Du 29 janvier au 1er février se déroule une édition un peu spéciale du festival d’Angoulême, qui célèbre chaque année la bande dessinée, en France. Cette année, pour faute de manque d’organisation et d’absences de plus de 400 dessinateurs et auteurs, le festival est malheureusement annulé. Alors, tous ceux qui créent, partagent et diffusent la BD tout l’année se sont mobilisés pour créer une fête moderne, gratuite, avec le soutien des commerçants angoumoisins : Le Grand Off.

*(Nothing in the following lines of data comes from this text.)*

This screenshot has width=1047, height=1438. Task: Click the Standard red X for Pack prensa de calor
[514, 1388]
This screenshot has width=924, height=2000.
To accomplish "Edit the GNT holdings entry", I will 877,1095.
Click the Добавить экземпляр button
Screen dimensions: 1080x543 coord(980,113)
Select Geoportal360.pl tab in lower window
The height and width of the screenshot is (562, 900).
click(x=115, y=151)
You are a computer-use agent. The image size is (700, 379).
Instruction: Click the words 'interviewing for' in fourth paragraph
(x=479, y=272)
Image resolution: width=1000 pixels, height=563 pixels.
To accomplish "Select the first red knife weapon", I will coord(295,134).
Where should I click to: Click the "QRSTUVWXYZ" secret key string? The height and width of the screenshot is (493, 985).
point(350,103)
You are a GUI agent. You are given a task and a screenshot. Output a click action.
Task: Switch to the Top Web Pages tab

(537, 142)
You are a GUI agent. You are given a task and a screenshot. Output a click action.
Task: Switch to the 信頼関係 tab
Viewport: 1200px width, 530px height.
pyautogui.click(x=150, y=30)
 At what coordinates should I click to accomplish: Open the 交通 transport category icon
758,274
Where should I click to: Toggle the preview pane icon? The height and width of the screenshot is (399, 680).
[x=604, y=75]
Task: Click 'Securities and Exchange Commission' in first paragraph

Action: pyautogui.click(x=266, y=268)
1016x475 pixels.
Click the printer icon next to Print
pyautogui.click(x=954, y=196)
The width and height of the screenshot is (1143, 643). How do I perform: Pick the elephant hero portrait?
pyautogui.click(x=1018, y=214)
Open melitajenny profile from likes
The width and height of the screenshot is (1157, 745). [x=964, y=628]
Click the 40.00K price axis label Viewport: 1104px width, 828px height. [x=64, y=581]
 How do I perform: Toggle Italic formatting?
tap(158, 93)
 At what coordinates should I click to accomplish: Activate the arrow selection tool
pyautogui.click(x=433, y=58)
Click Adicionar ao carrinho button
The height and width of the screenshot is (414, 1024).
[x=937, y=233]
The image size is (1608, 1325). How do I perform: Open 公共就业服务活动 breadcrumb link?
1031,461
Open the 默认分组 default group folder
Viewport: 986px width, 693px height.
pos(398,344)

Pour cette année, beaucoup de dessinateur.ices et auteur.ices ont décidé de boycotter le festival d’Angoulême. L’une de leurs principales raisons est l’organisateur 9e art+, au cœur de beaucoup de polémiques depuis bien des années. Plusieurs problèmes sont dénoncés, comme « la rémunération des auteurs, le prix des billets, l’illisibilité de ses comptes, l’absence d’éthique, le management des équipes. » En 2024, le journal L’Humanité révèle le licenciement d’une salariée de 9e art+, après qu’elle eut porté plainte contre 9e art+ pour viol lors de l’édition 2024. C’est alors la goutte qui fait déborder le vase pour elles et eux, qui décident donc le boycott. Face à cette décision, les éditeurs ne peuvent rien faire : eux aussi, ils sont obligés d’abandonner le festival. Sans plus personne, celui-ci ne peut pas avoir lieu…
Grâce au Grand Off, pendant quatre jours, Angoulême vivra à travers des expositions, rencontres, dédicaces, tables rondes, et concerts ainsi que des événements dédiés au jeune public.